Researchers at the Stanford University School of Medicine have developed a new visualization technique which they believe could eventually help make the repair of damaged hearts through regenerative medicine a reality.
In a study published in Wednesday’s edition of the journal Science Translational Medicine, senior author and Stanford radiology professor Sam Gambhir and colleagues describe how they plan to mark the stem cells which would be used in the repair process.
By marking the cells, doctors would be able to track them by using standard ultrasounds as they leave the needle and enter a patient’s body. The process would allow for the stem cells to be guided to their intended destination more precisely, and would also allow doctors to monitor them using magnetic-resonance imaging (MRI) technology for several weeks afterwards, the researchers explained.
To date, both human and animal trials in which stem cells were injected into cardiac tissue to treat severe heart attacks or heart failure have been largely unsuccessful, said Gambhir.
“We’re arguing that the failure is at least partly due to faulty initial placement,” he explained in a statement. “You can use ultrasound to visualize the needle through which you deliver stem cells to the heart. But once those cells leave the needle, you’ve lost track of them.”
For this reason, scientists have been unable to precisely determine whether or not the stem cells actually reached the heart wall, and whether they remained there or diffused away from the cardiac tissue. In addition, there has been no way to determine how long the cells managed to stay alive, or if they successfully replicate and eventually develop into heart cells.

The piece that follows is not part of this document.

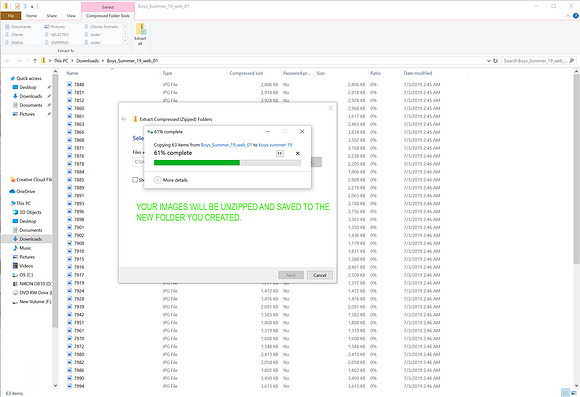Open the Compressed Folder Tools tab
The image size is (580, 397).
tap(108, 16)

Gambhir’s team method could help answer some of those questions.
“All stem cell researchers want to get the cells to the target site, but up until now they’ve had to shoot blindly,” he said. “With this new technology, they wouldn’t have to. For the first time, they would be able to observe in real time exactly where the stem cells they’ve injected are going and monitor them afterward.”
“If you inject stem cells into a person and don’t see improvement, this technique could help you figure out why and tweak your approach to make the therapy better,” Gambhir added.

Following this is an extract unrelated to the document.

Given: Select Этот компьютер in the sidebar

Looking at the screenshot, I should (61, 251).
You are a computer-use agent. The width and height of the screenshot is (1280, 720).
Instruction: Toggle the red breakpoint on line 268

In addition to the issues surrounding the initial position of the therapeutic stem cells, tracking them once they enter the body has proven troublesome since there is no way to distinguish them from any other cell in the patient’s body. Since they normally cannot be tracked upon entering the body, if the attempt to repair the heart fails, doctors often are unable to pinpoint exactly why the process proved unsuccessful.
The new technique, however, aims to solve those problems by using extremely small nanoparticles that act as imaging agents. The nanoparticles, which have a diameter slightly less than one-third of a micron (or less that one-thirtieth the diameter of a red blood cell), are made of silica so that they can be visualized by ultrasound. Furthermore, an MRI contrast agent known as gadolinium was also added to the imaging agents.

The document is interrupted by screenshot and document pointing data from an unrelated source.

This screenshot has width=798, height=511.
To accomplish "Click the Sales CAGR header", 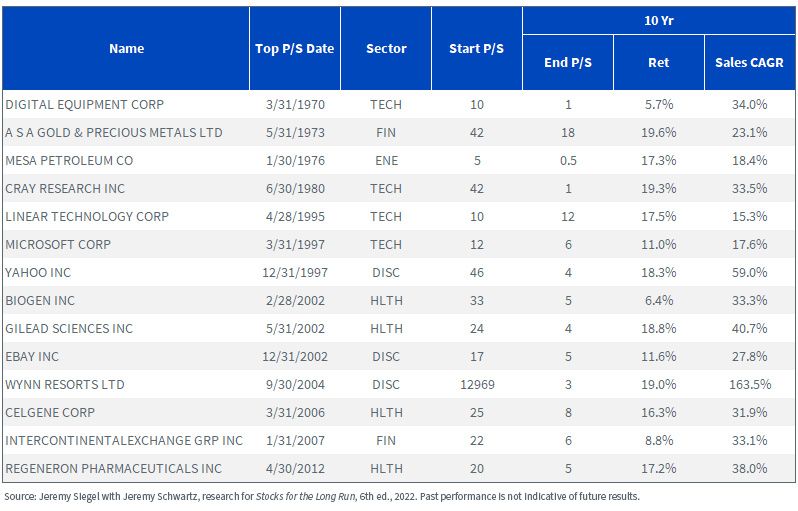I will click(749, 63).
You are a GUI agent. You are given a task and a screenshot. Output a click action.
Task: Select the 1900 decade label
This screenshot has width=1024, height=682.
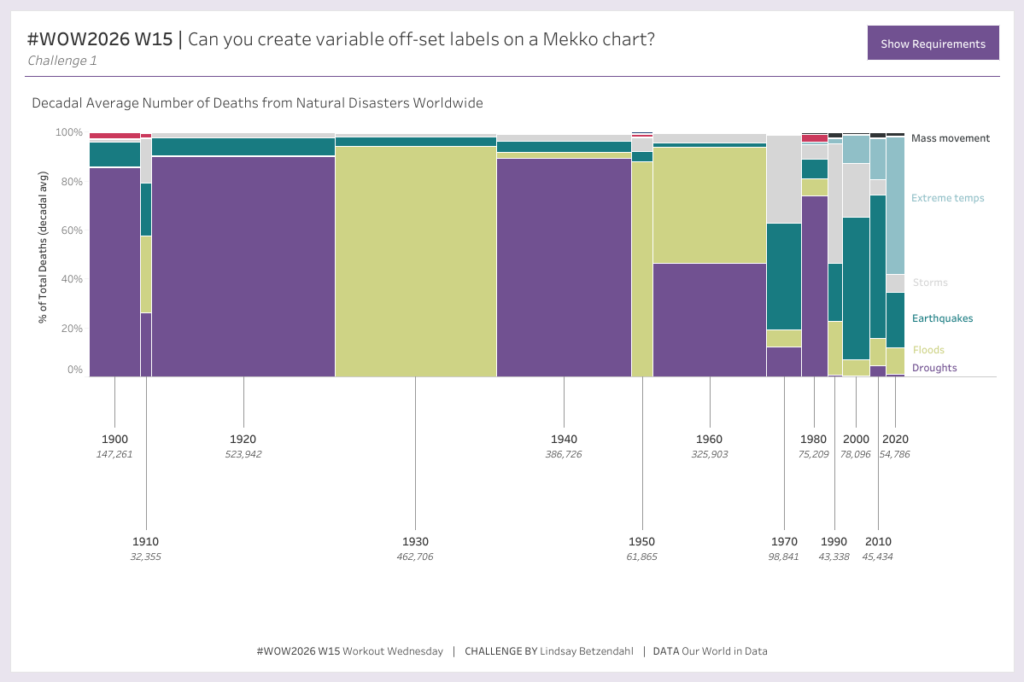[x=115, y=439]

Gambhir and his colleagues were able to successfully demonstrate that mesenchymal stem cells – a class of cells frequently used in heart-regeneration research – could store the nanoparticles without sacrificing any of their ability to survive, replicate and differentiate into living heart cells.
Lead author Jesse Jokerst, a postdoctoral scholar in Gambhir’s lab, said there were concerns that the signal would be fairly weak. However, he and his colleagues found that once they were ingested, they clumped together within the cells, reflecting the ultrasound waves far more dramatically and providing a far stronger signal than anticipated.
Despite the optimism, it will probably be at least three years before the technique can be tested in humans.